→ GOAL OF THE EXERCISE
Up to and including the line with "Lifestyle (73, 728)", restate the material below word for word, beginning with its first line.

•••••

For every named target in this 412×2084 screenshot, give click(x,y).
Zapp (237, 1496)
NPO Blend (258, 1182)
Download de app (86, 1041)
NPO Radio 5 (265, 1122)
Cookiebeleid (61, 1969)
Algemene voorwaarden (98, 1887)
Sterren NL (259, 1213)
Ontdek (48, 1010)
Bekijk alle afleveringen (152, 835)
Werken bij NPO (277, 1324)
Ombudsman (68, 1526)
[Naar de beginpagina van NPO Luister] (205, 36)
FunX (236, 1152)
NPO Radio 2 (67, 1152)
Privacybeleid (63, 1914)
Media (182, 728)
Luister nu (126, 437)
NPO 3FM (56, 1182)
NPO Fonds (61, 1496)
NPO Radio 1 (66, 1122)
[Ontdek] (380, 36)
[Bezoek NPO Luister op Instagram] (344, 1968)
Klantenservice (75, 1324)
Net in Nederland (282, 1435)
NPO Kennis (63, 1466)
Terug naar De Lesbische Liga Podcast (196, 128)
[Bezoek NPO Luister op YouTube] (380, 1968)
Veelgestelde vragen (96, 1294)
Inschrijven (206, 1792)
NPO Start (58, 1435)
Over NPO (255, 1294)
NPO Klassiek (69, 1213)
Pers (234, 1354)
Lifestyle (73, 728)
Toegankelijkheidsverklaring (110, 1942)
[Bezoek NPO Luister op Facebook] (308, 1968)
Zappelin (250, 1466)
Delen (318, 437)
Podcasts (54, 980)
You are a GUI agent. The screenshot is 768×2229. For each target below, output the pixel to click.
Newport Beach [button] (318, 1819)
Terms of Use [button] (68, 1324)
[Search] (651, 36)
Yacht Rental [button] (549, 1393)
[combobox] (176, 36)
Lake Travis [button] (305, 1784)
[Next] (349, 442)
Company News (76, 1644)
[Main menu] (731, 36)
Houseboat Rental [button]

•••••

→ ANSWER FOR THIS EXERCISE
For every named target in this 412×2084 screenshot, give click(x,y).
Zapp (237, 1496)
NPO Blend (258, 1182)
Download de app (86, 1041)
NPO Radio 5 (265, 1122)
Cookiebeleid (61, 1969)
Algemene voorwaarden (98, 1887)
Sterren NL (259, 1213)
Ontdek (48, 1010)
Bekijk alle afleveringen (152, 835)
Werken bij NPO (277, 1324)
Ombudsman (68, 1526)
[Naar de beginpagina van NPO Luister] (205, 36)
FunX (236, 1152)
NPO Radio 2 (67, 1152)
Privacybeleid (63, 1914)
Media (182, 728)
Luister nu (126, 437)
NPO 3FM (56, 1182)
NPO Fonds (61, 1496)
NPO Radio 1 (66, 1122)
[Ontdek] (380, 36)
[Bezoek NPO Luister op Instagram] (344, 1968)
Klantenservice (75, 1324)
Net in Nederland (282, 1435)
NPO Kennis (63, 1466)
Terug naar De Lesbische Liga Podcast (196, 128)
[Bezoek NPO Luister op YouTube] (380, 1968)
Veelgestelde vragen (96, 1294)
Inschrijven (206, 1792)
NPO Start (58, 1435)
Over NPO (255, 1294)
NPO Klassiek (69, 1213)
Pers (234, 1354)
Lifestyle (73, 728)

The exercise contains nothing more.